Steve Casula

Current position
- Title: Offensive analyst / assistant tight ends
- Team: Texas
- Conference: SEC

Biographical details
- Born: September 7, 1987 (age 38) Wilmington, Delaware, U.S
- Alma mater: Delaware (2009); Western Michigan (2011);

Coaching career (HC unless noted)
- 2006: Delcastle Tech HS (DE) (assistant)
- 2007: Kennett HS (PA) (assistant)
- 2008–2009: Delaware (SA)
- 2010–2011: Western Michigan (GA)
- 2012: Western Michigan (TE/FB)
- 2013: Colgate (TE/FB)
- 2014–2016: Davenport (OC)
- 2017–2018: Ferris State (OC/TE/FB)
- 2019–2021: Michigan (analyst)
- 2022–2023: UMass (OC/QB)
- 2024: Michigan (interim OC/TE)
- 2025: Michigan (co-OC/TE)
- 2026–present: Texas (analyst/asst. TE)

= Steve Casula =

American football coach and former player

Steven Casula (born September 7, 1987) is an American college football coach, currently an offensive analyst for the Texas Longhorns. He was previously the co-offensive coordinator and tight ends coach for the University of Michigan in 2025. Casula was rehired by Michigan in 2024, previously coaching for the Wolverines as an offensive analyst from 2019 to 2021. He departed to become the offensive coordinator for UMass in 2022 and 2023.

==Coaching career==
===Student coach===
During Casula's undergraduate studies, he began his coaching career. He spent 2006 as an assistant coach at Delcastle Technical High School in New Castle County, Delaware. In 2007, Casula helped the newly reinstated program at Kennett High School in Kennett Square, Pennsylvania. During his junior and senior years, he worked as a student assistant coach under K. C. Keeler at Delaware. He worked primarily with the offensive line.

===Western Michigan===
In 2010, Casula joined Bill Cubit’s staff at Western Michigan as a graduate assistant. He worked with the offensive line for two seasons as a graduate assistant, before being promoted to tight ends and fullbacks coach for the 2012 season. He also served as the walk-on coordinator and academic coordinator. In Casula's lone season coaching the tight ends, the position improved from 17 receptions the previous year, to 46 receptions in 2012, despite five different players starting at the position.

===Colgate===
Casula spent the 2013 season on coach Dick Biddle's final staff at Colgate. He coached the tight ends and H-backs for the Raiders.

===Davenport===
Casula was the first assistant coach hired in the history of Davenport Panthers football. Hired ahead of the 2014 season, he helped build the upstart NAIA football program from the ground up as the offensive coordinator. In 2016, the first season that Davenport played, Casula's offense helped pave the way for a winning inaugural season as the Panthers finished with a 6–5 record. Following the season, he was named the interim head coach. When he was not hired as the head coach, he departed.

===Ferris State===
In 2017 and 2018, Casula served as the offensive coordinator at NCAA Division II power Ferris State. In his first season on staff, he helped lead the Bulldogs to the fourth straight play-off appearance and an 11–2 record. In his second season, he helped guide Ferris State to a National Title appearance, eventually falling 49–47 to Valdosta State.

===Michigan===
In March 2019, Casula was hired as an offensive analyst by Jim Harbaugh and the Michigan Wolverines. While there, he worked closely with offensive coordinator Josh Gattis, and earned a promotion to senior offensive analyst ahead of the 2020 season. In 2021, Casula helped the Wolverines reach the College Football Playoff.

===UMass===
In December 2021, Casula was hired by Don Brown, the new head coach at UMass as the offensive coordinator and quarterbacks coach. This reunited the pair, after previously working together at Michigan from 2019 to 2020, where Brown was the defensive coordinator.

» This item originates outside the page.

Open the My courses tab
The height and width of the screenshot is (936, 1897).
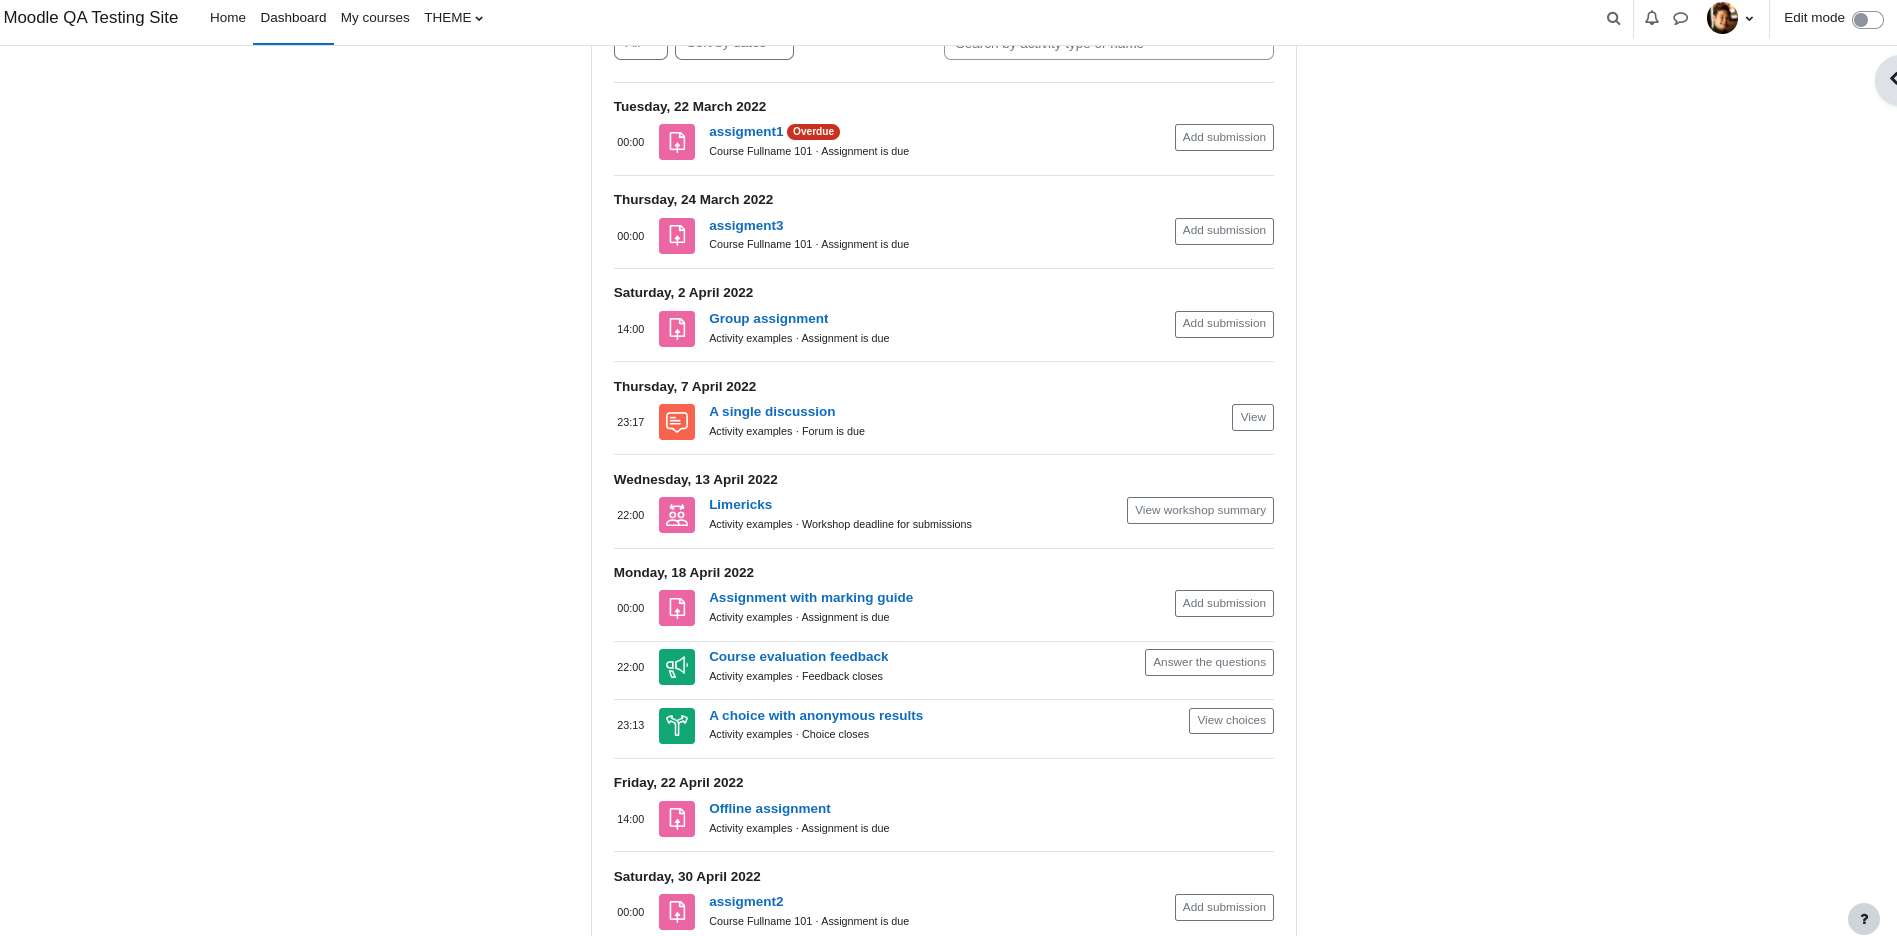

===Michigan (second stint)===
On February 5, 2024, Casula was hired back at the University of Michigan, this time by Sherrone Moore as the tight ends coach. On December 3, Kirk Campbell was fired by Michigan as offensive coordinator and Casula replaced him as the interim OC for the 2024 ReliaQuest Bowl win over Alabama. Chip Lindsey assumed the offensive coordinator duties following the bowl. In May 2025, Casula was promoted to co-offensive coordinator, while retaining his role as the tight ends coach. In December 2025, Sherrone Moore was fired and Chip Lindsey left the program as a result. For a second straight season, Casula was promoted to interim offensive coordinator and in charge of play calling duties, this time for the 2025 Citrus Bowl.

===Texas===
In February 2026, Casula joined the Texas Longhorns as an offensive analyst and assistant tight ends coach under Steve Sarkisian.

==Personal life==
Casula earned all-state honors as a senior at Salesianum School in Wilmington, Delaware. He and his wife Stephanie have three children, Audrey, Paulie, and Tommy.